##### DATA FOR THIS EXERCISE #####

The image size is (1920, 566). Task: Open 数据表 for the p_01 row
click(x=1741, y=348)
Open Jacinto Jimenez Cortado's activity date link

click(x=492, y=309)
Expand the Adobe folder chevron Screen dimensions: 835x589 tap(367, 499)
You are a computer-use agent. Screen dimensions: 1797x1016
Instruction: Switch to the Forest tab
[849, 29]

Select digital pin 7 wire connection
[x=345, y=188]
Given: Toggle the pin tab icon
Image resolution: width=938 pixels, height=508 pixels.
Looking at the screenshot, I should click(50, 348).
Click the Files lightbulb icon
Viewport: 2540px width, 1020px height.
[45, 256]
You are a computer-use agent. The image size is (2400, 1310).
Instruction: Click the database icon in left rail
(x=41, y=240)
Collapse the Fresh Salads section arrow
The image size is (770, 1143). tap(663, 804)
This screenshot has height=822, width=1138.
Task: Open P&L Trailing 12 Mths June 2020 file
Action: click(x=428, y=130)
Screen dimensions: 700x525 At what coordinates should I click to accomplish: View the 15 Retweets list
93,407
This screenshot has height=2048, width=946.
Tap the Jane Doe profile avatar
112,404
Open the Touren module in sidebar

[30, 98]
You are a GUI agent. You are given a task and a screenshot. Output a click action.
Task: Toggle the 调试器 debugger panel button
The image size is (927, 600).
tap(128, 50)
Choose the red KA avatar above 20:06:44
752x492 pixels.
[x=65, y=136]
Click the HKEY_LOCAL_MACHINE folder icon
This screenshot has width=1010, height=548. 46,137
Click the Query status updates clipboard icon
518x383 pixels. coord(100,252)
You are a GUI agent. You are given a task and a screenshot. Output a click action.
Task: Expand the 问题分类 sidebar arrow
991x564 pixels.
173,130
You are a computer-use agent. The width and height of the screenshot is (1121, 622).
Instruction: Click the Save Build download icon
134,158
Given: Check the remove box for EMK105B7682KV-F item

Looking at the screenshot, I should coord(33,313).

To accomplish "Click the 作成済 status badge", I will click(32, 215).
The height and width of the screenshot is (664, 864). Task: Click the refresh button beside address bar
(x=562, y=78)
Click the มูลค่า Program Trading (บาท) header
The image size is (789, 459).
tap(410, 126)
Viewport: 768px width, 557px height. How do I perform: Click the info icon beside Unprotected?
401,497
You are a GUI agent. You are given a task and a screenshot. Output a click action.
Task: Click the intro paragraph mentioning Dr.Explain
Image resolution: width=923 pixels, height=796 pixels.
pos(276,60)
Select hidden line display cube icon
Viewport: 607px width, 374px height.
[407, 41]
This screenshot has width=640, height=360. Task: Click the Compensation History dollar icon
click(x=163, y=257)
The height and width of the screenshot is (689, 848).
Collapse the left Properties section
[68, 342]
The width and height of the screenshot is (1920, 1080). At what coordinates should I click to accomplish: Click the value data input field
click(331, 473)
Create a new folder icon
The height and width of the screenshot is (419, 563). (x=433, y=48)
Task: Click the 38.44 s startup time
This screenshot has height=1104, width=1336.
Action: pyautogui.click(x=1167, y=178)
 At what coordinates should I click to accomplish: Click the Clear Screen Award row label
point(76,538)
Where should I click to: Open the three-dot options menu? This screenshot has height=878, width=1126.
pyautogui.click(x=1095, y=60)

#####

Every entry should be printed again exactly as written.

The image size is (1920, 566). Task: Open 数据表 for the p_01 row
click(x=1741, y=348)
Open Jacinto Jimenez Cortado's activity date link

click(x=492, y=309)
Expand the Adobe folder chevron Screen dimensions: 835x589 tap(367, 499)
You are a computer-use agent. Screen dimensions: 1797x1016
Instruction: Switch to the Forest tab
[849, 29]

Select digital pin 7 wire connection
[x=345, y=188]
Given: Toggle the pin tab icon
Image resolution: width=938 pixels, height=508 pixels.
Looking at the screenshot, I should click(50, 348).
Click the Files lightbulb icon
Viewport: 2540px width, 1020px height.
[45, 256]
You are a computer-use agent. The image size is (2400, 1310).
Instruction: Click the database icon in left rail
(x=41, y=240)
Collapse the Fresh Salads section arrow
The image size is (770, 1143). tap(663, 804)
This screenshot has height=822, width=1138.
Task: Open P&L Trailing 12 Mths June 2020 file
Action: click(x=428, y=130)
Screen dimensions: 700x525 At what coordinates should I click to accomplish: View the 15 Retweets list
93,407
This screenshot has height=2048, width=946.
Tap the Jane Doe profile avatar
112,404
Open the Touren module in sidebar

[30, 98]
You are a GUI agent. You are given a task and a screenshot. Output a click action.
Task: Toggle the 调试器 debugger panel button
The image size is (927, 600).
tap(128, 50)
Choose the red KA avatar above 20:06:44
752x492 pixels.
[x=65, y=136]
Click the HKEY_LOCAL_MACHINE folder icon
This screenshot has width=1010, height=548. 46,137
Click the Query status updates clipboard icon
518x383 pixels. coord(100,252)
You are a GUI agent. You are given a task and a screenshot. Output a click action.
Task: Expand the 问题分类 sidebar arrow
991x564 pixels.
173,130
You are a computer-use agent. The width and height of the screenshot is (1121, 622).
Instruction: Click the Save Build download icon
134,158
Given: Check the remove box for EMK105B7682KV-F item

Looking at the screenshot, I should coord(33,313).

To accomplish "Click the 作成済 status badge", I will click(32, 215).
The height and width of the screenshot is (664, 864). Task: Click the refresh button beside address bar
(x=562, y=78)
Click the มูลค่า Program Trading (บาท) header
The image size is (789, 459).
tap(410, 126)
Viewport: 768px width, 557px height. How do I perform: Click the info icon beside Unprotected?
401,497
You are a GUI agent. You are given a task and a screenshot. Output a click action.
Task: Click the intro paragraph mentioning Dr.Explain
Image resolution: width=923 pixels, height=796 pixels.
pos(276,60)
Select hidden line display cube icon
Viewport: 607px width, 374px height.
[407, 41]
This screenshot has width=640, height=360. Task: Click the Compensation History dollar icon
click(x=163, y=257)
The height and width of the screenshot is (689, 848).
Collapse the left Properties section
[68, 342]
The width and height of the screenshot is (1920, 1080). At what coordinates should I click to accomplish: Click the value data input field
click(331, 473)
Create a new folder icon
The height and width of the screenshot is (419, 563). (x=433, y=48)
Task: Click the 38.44 s startup time
This screenshot has height=1104, width=1336.
Action: pyautogui.click(x=1167, y=178)
 At what coordinates should I click to accomplish: Click the Clear Screen Award row label
point(76,538)
Where should I click to: Open the three-dot options menu? This screenshot has height=878, width=1126.
pyautogui.click(x=1095, y=60)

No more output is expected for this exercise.